1.Deze mogelijkheid is gegeven in de uitspraak van de Afdeling bestuursrechtspraak van de Raad van State (hierna: Afdeling) van 14 september 2022, ECLI:NL:RVS:2022:2684. Verweerder heeft ingestemd met rechtstreeks beroep.
2.Afghan Security Guard.
3.Kamerstukken II 2021/22, 27 925, nr. 860.
4.Uitspraken van de Afdeling Bestuursrechtspraak van de Raad van State, van 22 februari 2023, ECLI:NL:RVS:2023:718 en ECLI:NL:RVS:2023:719.
5.Zie ook de uitspraak van de Voorzieningenrechter Rechtbank Den Haag 17 januari 2022, ECLI:NL:RBDHA:2022:175 en van de meervoudige kamer Rechtbank Den Haag 22 februari 2023, ECLI:NL:RBDHA:2023:2164.
6.ECLI:NL:RVS:2023:718 overweging 4., 4.2. en 4.4.
7.ECLI:NL:RVS:2023:718 overweging 4.3 en ECLI:NL:RVS:2023:719 overweging 5.1.
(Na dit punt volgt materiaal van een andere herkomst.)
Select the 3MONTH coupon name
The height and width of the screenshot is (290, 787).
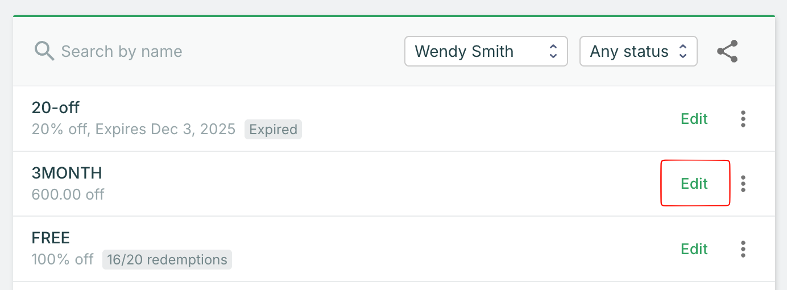tap(67, 173)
8.Vluchtelingenwerk Nederland
9.Kamerstukken II 2020/2021, 27 925, nr. 808, p. 9.
10.Zie onder meer Kamerstukken II, 2020/2021, 27 925, nr. 808, p.9 en de Kamerbrief voortgang overbrengingen uit Afghanistan van 6 december 2022 van de minister van Buitenlandse Zaken.